• _What the task requires_
Write out the material below exactly, beginning at the line that contains "This screenshot has width=1568, height=630." and ending with its last line, both ends included; write nothing else.
----- Provided material
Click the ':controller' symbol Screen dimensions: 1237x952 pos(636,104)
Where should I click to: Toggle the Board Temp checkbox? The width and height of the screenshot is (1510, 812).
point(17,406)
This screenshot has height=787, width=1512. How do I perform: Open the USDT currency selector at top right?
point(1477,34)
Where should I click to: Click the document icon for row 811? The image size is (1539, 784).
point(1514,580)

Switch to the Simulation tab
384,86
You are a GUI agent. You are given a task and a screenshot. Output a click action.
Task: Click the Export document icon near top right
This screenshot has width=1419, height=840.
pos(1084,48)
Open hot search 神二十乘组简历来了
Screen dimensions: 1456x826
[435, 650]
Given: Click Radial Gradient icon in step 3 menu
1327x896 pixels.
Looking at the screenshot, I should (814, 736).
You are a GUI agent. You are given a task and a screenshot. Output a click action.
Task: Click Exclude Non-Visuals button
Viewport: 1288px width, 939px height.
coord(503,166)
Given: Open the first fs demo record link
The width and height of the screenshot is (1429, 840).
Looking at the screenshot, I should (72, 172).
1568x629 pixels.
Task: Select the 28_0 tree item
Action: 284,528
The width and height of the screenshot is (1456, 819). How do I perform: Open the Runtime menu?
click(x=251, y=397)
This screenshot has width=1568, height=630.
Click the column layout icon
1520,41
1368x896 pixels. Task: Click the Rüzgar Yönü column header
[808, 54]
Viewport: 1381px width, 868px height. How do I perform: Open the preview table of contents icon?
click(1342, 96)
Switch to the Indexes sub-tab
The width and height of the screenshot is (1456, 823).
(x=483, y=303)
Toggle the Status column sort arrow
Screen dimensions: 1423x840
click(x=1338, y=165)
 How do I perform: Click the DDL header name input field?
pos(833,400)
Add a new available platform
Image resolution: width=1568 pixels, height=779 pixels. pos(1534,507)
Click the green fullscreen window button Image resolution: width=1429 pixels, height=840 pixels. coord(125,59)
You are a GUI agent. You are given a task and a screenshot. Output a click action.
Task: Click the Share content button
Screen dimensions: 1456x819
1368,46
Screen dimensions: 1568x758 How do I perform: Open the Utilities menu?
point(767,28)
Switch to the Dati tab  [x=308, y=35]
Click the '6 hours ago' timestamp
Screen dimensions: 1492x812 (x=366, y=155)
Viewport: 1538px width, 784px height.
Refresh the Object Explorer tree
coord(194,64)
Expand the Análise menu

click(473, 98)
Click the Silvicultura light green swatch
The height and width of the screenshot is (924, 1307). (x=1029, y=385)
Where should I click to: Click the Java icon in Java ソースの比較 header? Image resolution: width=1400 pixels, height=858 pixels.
----------
• _Response for this exercise_
This screenshot has width=1568, height=630.
Click the column layout icon
1520,41
1368x896 pixels. Task: Click the Rüzgar Yönü column header
[808, 54]
Viewport: 1381px width, 868px height. How do I perform: Open the preview table of contents icon?
click(1342, 96)
Switch to the Indexes sub-tab
The width and height of the screenshot is (1456, 823).
(x=483, y=303)
Toggle the Status column sort arrow
Screen dimensions: 1423x840
click(x=1338, y=165)
 How do I perform: Click the DDL header name input field?
pos(833,400)
Add a new available platform
Image resolution: width=1568 pixels, height=779 pixels. pos(1534,507)
Click the green fullscreen window button Image resolution: width=1429 pixels, height=840 pixels. coord(125,59)
You are a GUI agent. You are given a task and a screenshot. Output a click action.
Task: Click the Share content button
Screen dimensions: 1456x819
1368,46
Screen dimensions: 1568x758 How do I perform: Open the Utilities menu?
point(767,28)
Switch to the Dati tab  [x=308, y=35]
Click the '6 hours ago' timestamp
Screen dimensions: 1492x812 (x=366, y=155)
Viewport: 1538px width, 784px height.
Refresh the Object Explorer tree
coord(194,64)
Expand the Análise menu

click(473, 98)
Click the Silvicultura light green swatch
The height and width of the screenshot is (924, 1307). (x=1029, y=385)
Where should I click to: Click the Java icon in Java ソースの比較 header? Image resolution: width=1400 pixels, height=858 pixels.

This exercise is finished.